Setting the Lagrangian for the first 50% of the population:
\(\mathcal{L}=ln(X)+ln(Y)+\lambda[P_x+P_Y-X P_X-Y P_Y]\)
F.O.C:
\(\frac{\partial \lambda}{\partial X} = 0= \frac{1}{X} -\lambda P_X\)
\(\frac{\partial \lambda}{\partial Y} = 0= \frac{1}{Y} -\lambda P_Y\)
\(\frac{P_X}{P_Y}=\frac{Y}{X}\)
Substituting in the budget constraint to find the individual demand function:
\(P_X+P_Y=P_X X+ P_X X\)
\(X=0.5+0.5\frac{P_Y}{P_X}\)
And:
\(Y=0.5+0.5\frac{P_X}{P_Y}\)
Setting the Lagrangian for the rest of the population:
\(\mathcal{L}=2*ln(X)+ln(Y)+\lambda[P_x+P_Y-X P_X-Y P_Y]\)
F.O.C:
\(\frac{\partial \lambda}{\partial X} = 0= \frac{2}{X} -\lambda P_X\)
\(\frac{\partial \lambda}{\partial Y} = 0= \frac{1}{Y} -\lambda P_Y\)
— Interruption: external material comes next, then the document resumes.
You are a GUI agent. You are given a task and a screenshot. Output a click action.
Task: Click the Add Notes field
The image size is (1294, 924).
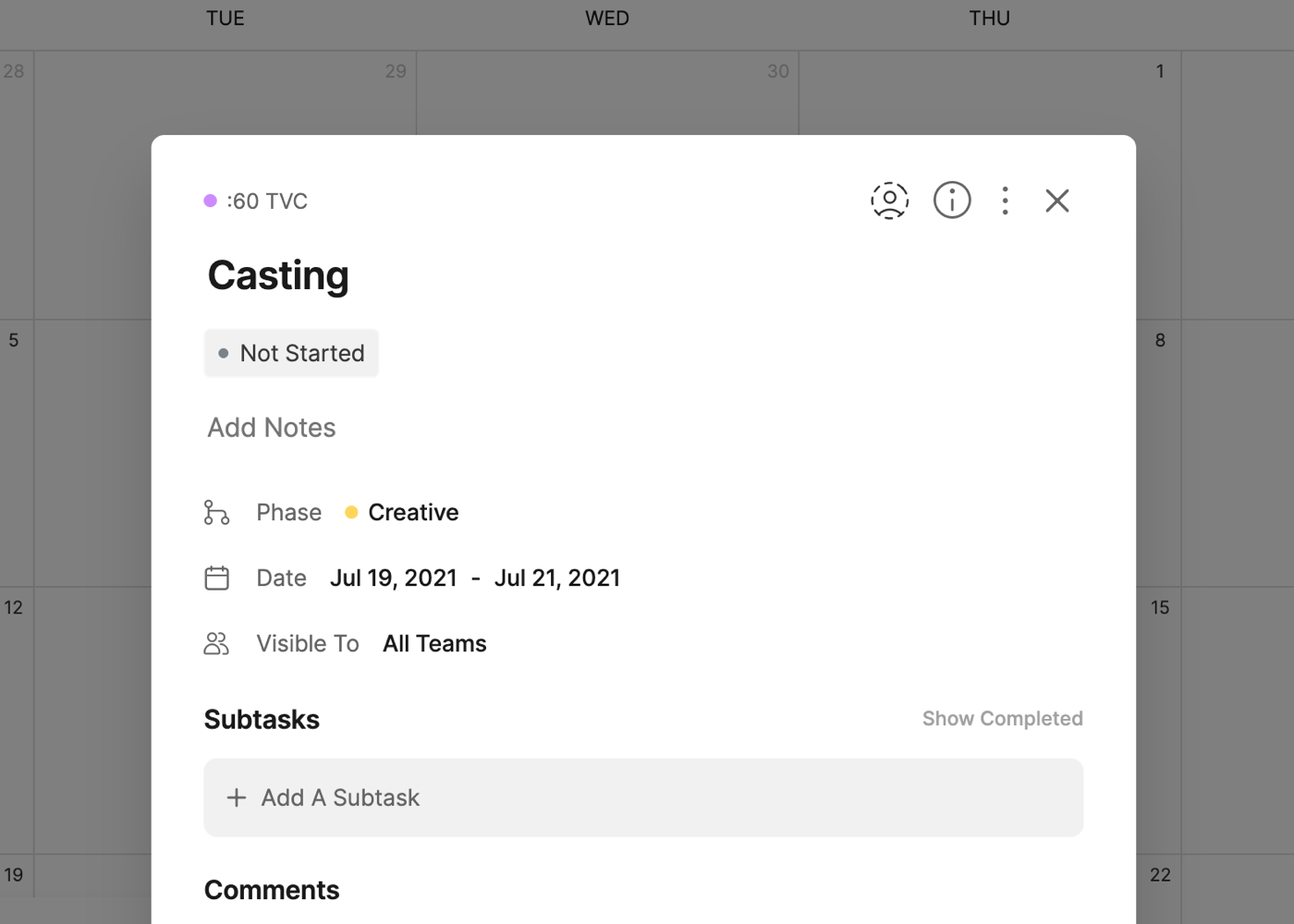click(x=272, y=428)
\(\frac{P_X}{P_Y}=\frac{2Y}{X}\)
Substituting in the budget constraint to find the individual demand function:
\(P_X+P_Y=P_X X+ \frac{P_X}{2} X\)
\(X= \frac{2}{3}+\frac{2}{3}\frac{P_Y}{P_X}\)
And:
\(P_X+P_Y=P_Y Y+ 2P_Y Y\)